_Instructions for the task_. Your output should be the lines of the data that follow, reproduced exactly from the first through the line bearing "Bookmark page with the star icon".
• • • •
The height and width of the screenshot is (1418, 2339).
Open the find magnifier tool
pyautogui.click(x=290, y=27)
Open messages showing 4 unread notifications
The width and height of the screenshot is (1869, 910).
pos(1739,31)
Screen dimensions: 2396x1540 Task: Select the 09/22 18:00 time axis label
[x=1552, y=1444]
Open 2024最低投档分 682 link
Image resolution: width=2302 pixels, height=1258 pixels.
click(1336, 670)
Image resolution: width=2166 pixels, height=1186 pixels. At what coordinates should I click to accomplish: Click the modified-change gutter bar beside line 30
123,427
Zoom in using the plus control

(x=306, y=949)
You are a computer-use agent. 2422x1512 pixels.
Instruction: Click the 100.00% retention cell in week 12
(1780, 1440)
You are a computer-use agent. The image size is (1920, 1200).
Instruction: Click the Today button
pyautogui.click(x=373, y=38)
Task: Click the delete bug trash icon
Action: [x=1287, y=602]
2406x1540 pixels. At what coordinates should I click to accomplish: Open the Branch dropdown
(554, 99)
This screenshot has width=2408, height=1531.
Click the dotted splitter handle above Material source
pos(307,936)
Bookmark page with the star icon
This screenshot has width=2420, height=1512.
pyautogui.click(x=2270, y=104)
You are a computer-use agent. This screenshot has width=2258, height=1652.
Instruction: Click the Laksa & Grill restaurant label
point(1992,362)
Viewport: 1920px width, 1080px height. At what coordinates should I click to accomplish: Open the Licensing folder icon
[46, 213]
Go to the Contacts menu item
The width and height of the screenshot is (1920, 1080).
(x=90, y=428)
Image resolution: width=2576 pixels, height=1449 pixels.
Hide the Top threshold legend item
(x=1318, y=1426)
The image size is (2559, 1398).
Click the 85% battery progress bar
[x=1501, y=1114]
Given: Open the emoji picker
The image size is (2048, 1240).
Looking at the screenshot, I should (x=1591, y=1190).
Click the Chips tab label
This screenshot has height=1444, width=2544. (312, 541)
• • • •
_Exercise solution_.
The height and width of the screenshot is (1418, 2339).
Open the find magnifier tool
pyautogui.click(x=290, y=27)
Open messages showing 4 unread notifications
The width and height of the screenshot is (1869, 910).
pos(1739,31)
Screen dimensions: 2396x1540 Task: Select the 09/22 18:00 time axis label
[x=1552, y=1444]
Open 2024最低投档分 682 link
Image resolution: width=2302 pixels, height=1258 pixels.
click(1336, 670)
Image resolution: width=2166 pixels, height=1186 pixels. At what coordinates should I click to accomplish: Click the modified-change gutter bar beside line 30
123,427
Zoom in using the plus control

(x=306, y=949)
You are a computer-use agent. 2422x1512 pixels.
Instruction: Click the 100.00% retention cell in week 12
(1780, 1440)
You are a computer-use agent. The image size is (1920, 1200).
Instruction: Click the Today button
pyautogui.click(x=373, y=38)
Task: Click the delete bug trash icon
Action: [x=1287, y=602]
2406x1540 pixels. At what coordinates should I click to accomplish: Open the Branch dropdown
(554, 99)
This screenshot has width=2408, height=1531.
Click the dotted splitter handle above Material source
pos(307,936)
Bookmark page with the star icon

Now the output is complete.